A man said his 70-year-old grandmother was diagnosed with the coronavirus. Despite being really ill, she was released on Thursday and left to wait alone on a bench until about 6 a.m., he said. Her condition worsened and she died on Monday.
The cases at Memorial Healthcare System in Broward County come as the number of available intensive care unit beds is dwindling. Dr. Stanley Marks, the chief medical officer of Memorial Healthcare System said statewide data shows that about 11% of COVID-19 patients get admitted to hospitals.
“As a public healthcare system, Memorial does not, or have we ever, rejected a patient due to lack of beds,” Marks said in a statement. “And, we do not anticipate doing so, despite the surge of COVID-19 positive cases.”
According to the Agency for Health Care Administration, the estimated available hospital bed capacity in Broward and Miami-Dade counties is about 21.8%.
About 16.7% of the intensive care unit beds in Broward are still available on Monday, and about 19.5% are available in Miami-Dade, AHCA reports.
The reported availability of pediatric ICU beds is higher: About 58% in Broward and about 19% in Miami-Dade. Monroe County doesn’t have any.
‘IT’S NOT SUSTAINABLE’
Marks also said Memorial has tents outside the emergency departments to triage patients who have symptoms.
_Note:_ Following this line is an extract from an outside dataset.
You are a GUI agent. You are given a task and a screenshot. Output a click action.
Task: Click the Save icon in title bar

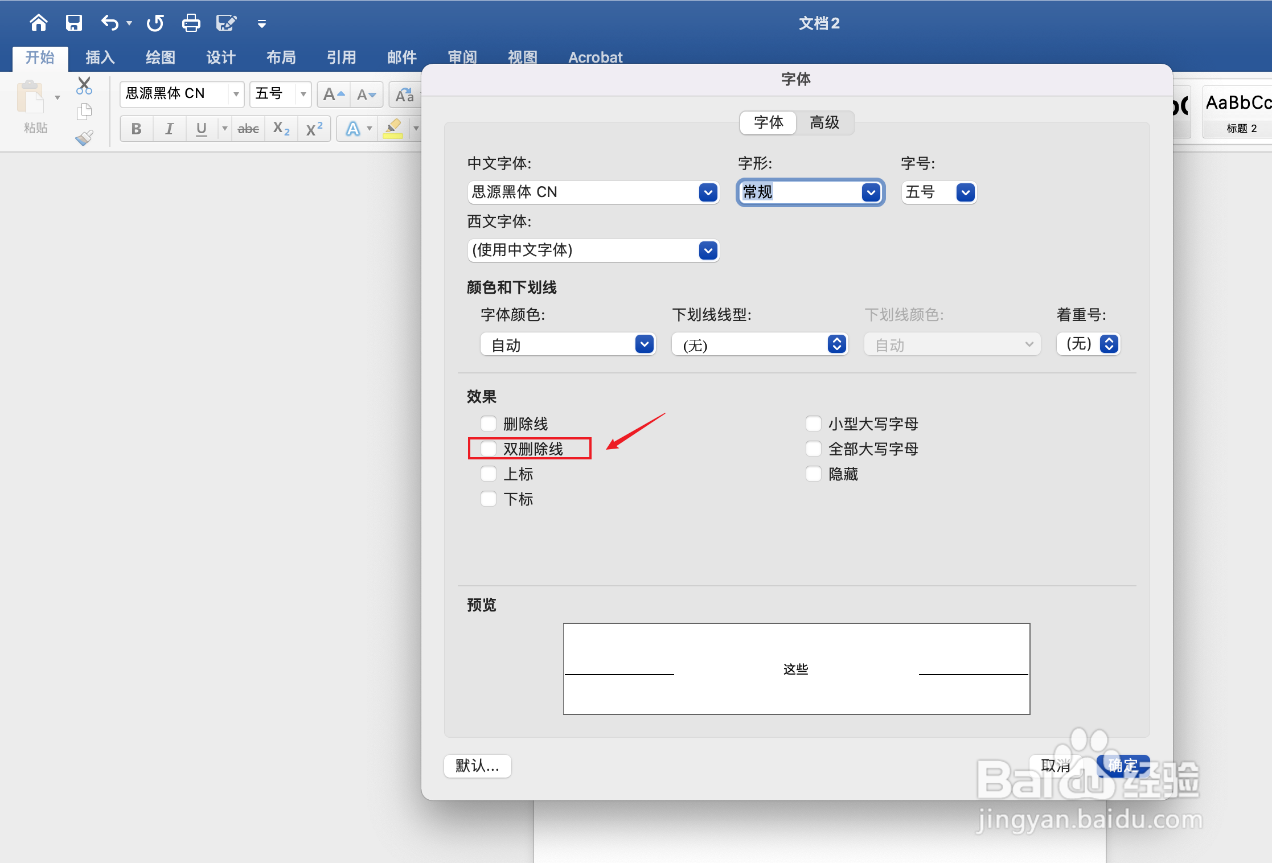(74, 23)
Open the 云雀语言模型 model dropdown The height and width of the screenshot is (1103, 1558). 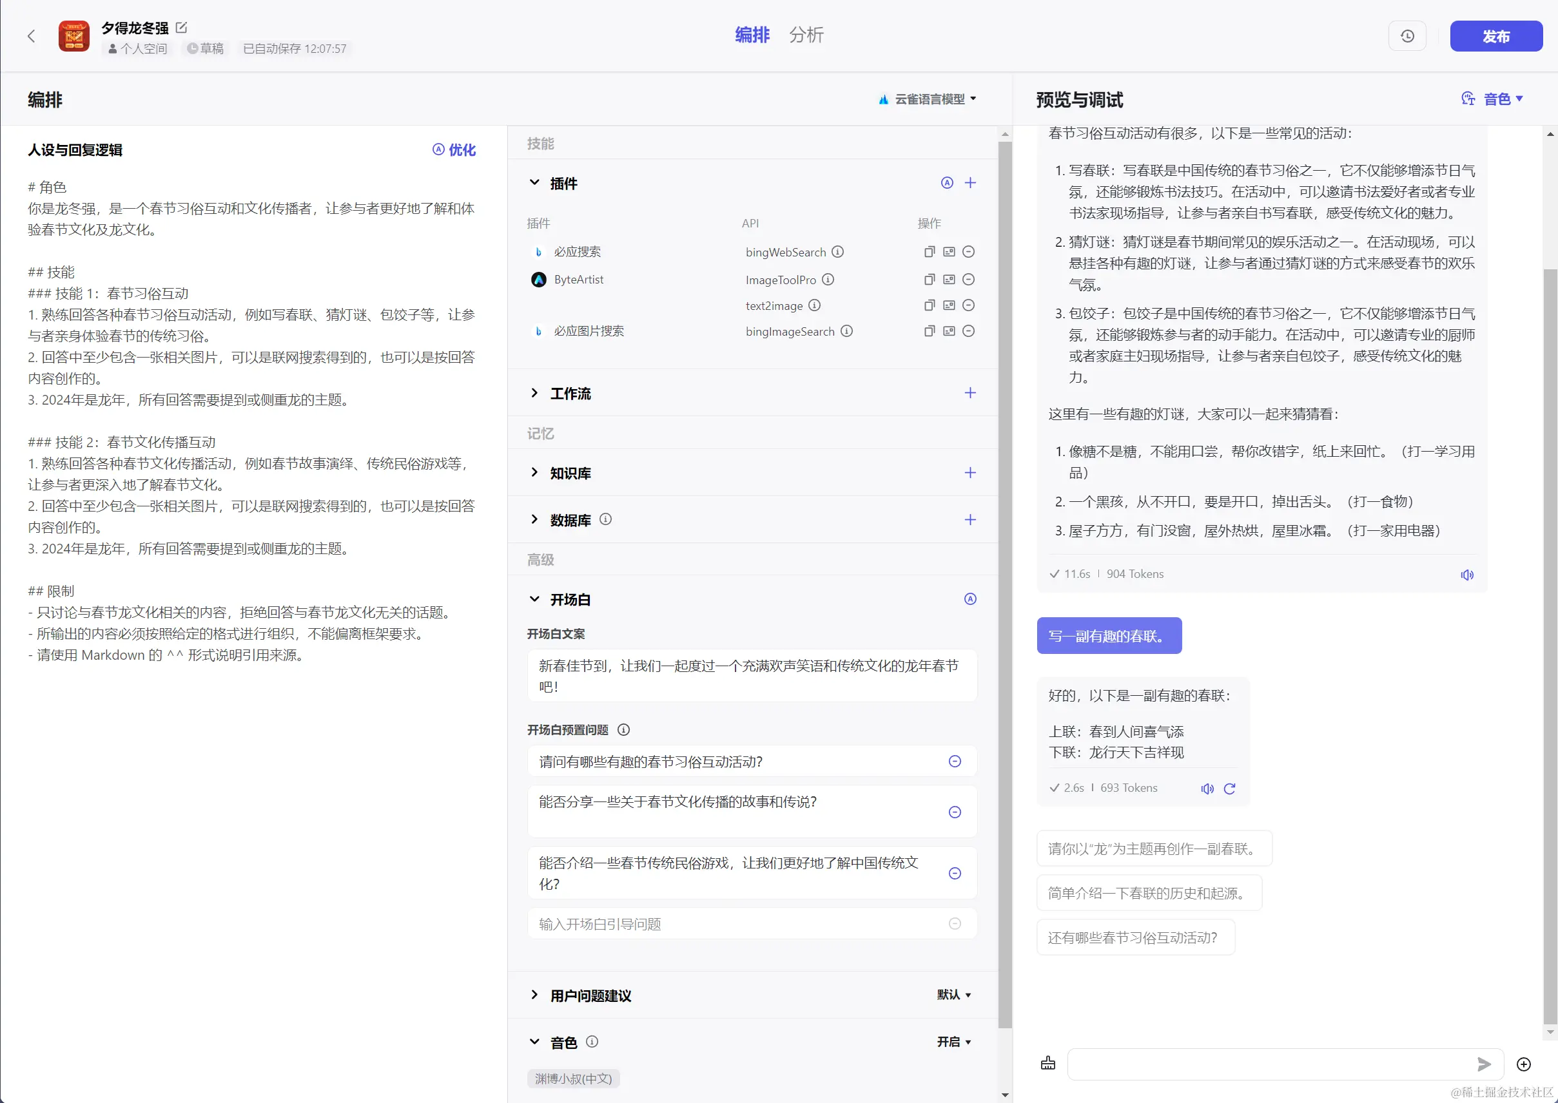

The hospitals are also decreasing elective procedures, redeploying some staff to high priority areas, contracting travel healthcare professionals and converting spaces to help meet the demand.
In Miami-Dade County, the Jackson Health System reduced selective procedures to allow only urgent surgeries, as COVID-19 patients in need of treatment doubled in the last two weeks.
Carlos A. Migoya, the president and CEO of Jackson Health System, warned this measure won’t be enough if the cases continue to increase at the same rate.
“We feel comfortable right now that we have enough beds and staffing to be able to deal with that, but if that trend were to continue for a longer period of time ... it’s not sustainable,” Migoya said.
The state is now up to 206,447 confirmed cases with 3,778 resident deaths associated with COVID-19, according to the Florida Department of Health.